Meanwhile we lost tons of functionality, traits affecting more than one job, etc.
Figured I'd come back to this now that everyone, myself included, is feeling a bit less rowdy.

Even if we look at the most straightforward interpretation of "Meanwhile we lost tons of functionality, traits affecting more than one job" it's just flat not true. There are still traits that affect more than one job - strong increases the efficiency of all workers, high efficiency processors affect everyone, Intelligent affects all three researcher types, rangers, and zoo keepers, and the toxic god guys are affected by both intelligent and bureaucrats.
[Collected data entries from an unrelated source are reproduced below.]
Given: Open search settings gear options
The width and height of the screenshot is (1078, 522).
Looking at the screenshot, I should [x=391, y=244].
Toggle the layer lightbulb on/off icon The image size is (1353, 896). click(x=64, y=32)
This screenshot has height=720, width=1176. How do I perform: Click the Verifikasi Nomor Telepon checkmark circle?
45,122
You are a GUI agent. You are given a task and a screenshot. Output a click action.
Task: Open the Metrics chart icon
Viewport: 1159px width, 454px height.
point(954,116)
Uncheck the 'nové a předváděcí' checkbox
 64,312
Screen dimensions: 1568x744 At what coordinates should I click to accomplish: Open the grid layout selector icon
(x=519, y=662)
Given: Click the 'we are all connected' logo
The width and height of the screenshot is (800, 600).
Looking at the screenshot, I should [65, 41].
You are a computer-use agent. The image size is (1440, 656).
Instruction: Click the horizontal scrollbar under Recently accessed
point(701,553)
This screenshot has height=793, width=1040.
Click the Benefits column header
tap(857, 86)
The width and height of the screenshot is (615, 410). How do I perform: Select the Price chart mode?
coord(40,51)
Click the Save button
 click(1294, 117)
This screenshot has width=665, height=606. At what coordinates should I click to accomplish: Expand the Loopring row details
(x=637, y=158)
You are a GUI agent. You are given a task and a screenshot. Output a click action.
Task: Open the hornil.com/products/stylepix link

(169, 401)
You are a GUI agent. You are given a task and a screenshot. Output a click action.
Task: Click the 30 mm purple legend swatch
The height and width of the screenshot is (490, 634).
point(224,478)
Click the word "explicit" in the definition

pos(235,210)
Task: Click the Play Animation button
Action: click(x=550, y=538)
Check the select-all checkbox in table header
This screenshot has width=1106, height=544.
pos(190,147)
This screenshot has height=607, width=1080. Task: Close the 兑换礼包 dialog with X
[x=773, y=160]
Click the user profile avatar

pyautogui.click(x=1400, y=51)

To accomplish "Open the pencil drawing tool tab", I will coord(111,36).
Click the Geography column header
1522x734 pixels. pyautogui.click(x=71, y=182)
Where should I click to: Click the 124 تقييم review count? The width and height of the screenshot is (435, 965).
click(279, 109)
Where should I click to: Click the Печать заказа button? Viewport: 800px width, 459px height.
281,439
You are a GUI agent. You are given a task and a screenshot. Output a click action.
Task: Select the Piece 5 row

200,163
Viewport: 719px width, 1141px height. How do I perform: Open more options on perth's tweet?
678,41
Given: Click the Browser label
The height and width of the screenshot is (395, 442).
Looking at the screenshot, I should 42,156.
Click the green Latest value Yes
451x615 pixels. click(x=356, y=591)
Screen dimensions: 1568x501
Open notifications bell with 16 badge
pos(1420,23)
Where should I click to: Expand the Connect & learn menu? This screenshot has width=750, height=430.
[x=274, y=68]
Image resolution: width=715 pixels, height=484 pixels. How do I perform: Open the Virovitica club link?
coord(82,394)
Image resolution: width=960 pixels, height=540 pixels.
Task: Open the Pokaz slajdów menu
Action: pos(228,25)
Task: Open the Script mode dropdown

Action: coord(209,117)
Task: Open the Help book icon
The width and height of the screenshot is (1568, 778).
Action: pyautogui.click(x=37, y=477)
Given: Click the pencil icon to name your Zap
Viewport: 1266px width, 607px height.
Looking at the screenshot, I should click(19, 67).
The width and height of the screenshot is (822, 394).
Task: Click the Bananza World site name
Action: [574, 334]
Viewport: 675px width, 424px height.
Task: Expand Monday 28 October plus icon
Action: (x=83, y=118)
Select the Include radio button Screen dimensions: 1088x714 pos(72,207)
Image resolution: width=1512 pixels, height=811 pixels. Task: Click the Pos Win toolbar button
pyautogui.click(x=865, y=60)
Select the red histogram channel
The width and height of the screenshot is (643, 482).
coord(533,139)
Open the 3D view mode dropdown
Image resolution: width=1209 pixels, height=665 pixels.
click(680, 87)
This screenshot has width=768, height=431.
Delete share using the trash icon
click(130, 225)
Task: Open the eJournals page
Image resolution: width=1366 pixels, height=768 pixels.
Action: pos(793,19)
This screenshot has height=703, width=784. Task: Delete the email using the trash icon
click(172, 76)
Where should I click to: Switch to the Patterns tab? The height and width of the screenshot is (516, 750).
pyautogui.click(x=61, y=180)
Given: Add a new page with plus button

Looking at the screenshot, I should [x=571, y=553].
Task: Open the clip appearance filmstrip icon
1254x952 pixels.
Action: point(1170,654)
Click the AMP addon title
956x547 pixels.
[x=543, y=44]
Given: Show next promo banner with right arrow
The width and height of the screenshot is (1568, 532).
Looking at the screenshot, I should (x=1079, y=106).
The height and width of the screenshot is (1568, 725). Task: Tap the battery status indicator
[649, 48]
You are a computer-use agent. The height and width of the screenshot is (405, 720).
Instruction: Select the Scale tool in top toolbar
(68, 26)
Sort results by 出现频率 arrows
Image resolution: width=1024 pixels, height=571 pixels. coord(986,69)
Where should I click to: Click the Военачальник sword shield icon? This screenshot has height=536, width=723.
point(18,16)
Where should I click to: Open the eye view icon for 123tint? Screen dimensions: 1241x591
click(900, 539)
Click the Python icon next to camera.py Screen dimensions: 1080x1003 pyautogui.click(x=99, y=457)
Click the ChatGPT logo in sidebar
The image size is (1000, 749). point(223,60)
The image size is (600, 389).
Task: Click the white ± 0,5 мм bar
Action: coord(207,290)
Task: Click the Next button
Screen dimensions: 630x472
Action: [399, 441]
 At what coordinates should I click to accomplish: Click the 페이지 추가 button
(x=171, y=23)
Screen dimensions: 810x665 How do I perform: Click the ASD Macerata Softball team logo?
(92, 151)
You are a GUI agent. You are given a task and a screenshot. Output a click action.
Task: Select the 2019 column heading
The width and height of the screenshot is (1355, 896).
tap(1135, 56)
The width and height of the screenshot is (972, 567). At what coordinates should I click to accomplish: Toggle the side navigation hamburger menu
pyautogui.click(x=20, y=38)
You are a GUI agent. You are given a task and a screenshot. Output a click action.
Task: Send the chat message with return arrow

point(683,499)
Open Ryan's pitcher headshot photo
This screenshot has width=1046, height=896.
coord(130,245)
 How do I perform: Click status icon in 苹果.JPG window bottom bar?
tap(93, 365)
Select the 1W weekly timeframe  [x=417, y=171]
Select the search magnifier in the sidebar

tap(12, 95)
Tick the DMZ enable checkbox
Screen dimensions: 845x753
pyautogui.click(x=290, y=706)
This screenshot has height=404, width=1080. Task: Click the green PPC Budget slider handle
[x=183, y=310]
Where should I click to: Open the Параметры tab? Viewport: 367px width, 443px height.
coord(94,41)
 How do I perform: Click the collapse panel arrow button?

There's also absolutely nothing preventing the addition of a trait that directly boosts two jobs - here, I'll write one:
Code:
trait_blood_from_a_stone = {
    cost = 2
    category = normal
    species_possible_add = {
        can_add_genetic_traits = yes
    }
    species_possible_remove = {
        can_remove_beneficial_genetic_traits = yes
    }
    species_possible_merge_remove = {
        always = yes
    }
    allowed_archetypes = { BIOLOGICAL LITHOID }
    tags = { organic positive pop_output mineral food}
    modifier = {
        miner_jobs_bonus_workforce_mult = 0.15
        farmer_jobs_bonus_workforce_mult = 0.15
    }
    slave_cost = {
        energy = 500
    }
    assembly_score = {
        modifier = {
            add = 1.5
            from = {
                or = {
                    has_mining_designation = yes
                    has_farming_designation = yes
                }
            }
        }
        modifier = {
            add = 0.5
            from = { has_rural_designation = yes }
        }
    }
}
(I may have put the or wrong and then there's a bunch of fiddly bits like localisation files and icons and such but that's not the point of this exercise)

That part isn't even the design, it's that they decided job efficiency scaled better (actually true) and changed them all to efficiency per job, not output per resource.

That isn't inherent to anything about the new design, but it is a massive oversight.
I jumped on this phrase because the developers switched all the traits away from boosting individual resources across some jobs to boosting every single resource generated by individual jobs (and jobs that inherit from those jobs), and added side-resource producing buildings or job swaps to every 3.14 mainstream economy mono-output job. Describing traits not affecting directly-referenced jobs as an "oversight" when that's the core design of the system and they added a bunch of stuff to leverage and compensate for it in the obvious main economy edge cases is... it's not a productive conversation starter. You corrected someone for misstating the problem, but in doing so accepted their core premise that there must be some central flaw or functionality gap in the system requiring a sweeping reconstruction to resolve. Resort Workers requiring Traditionalist to get their unity boosts is not a feature to restore. "That's not true" is a perfectly good response to an obviously flawed assumption because then we can move past the detraction and look at the actual oversights.

Plural.

Because their are some.

But they're not one huge oversight with the core system. They're individual jobs that are not getting full advantage of the new, superior functionality.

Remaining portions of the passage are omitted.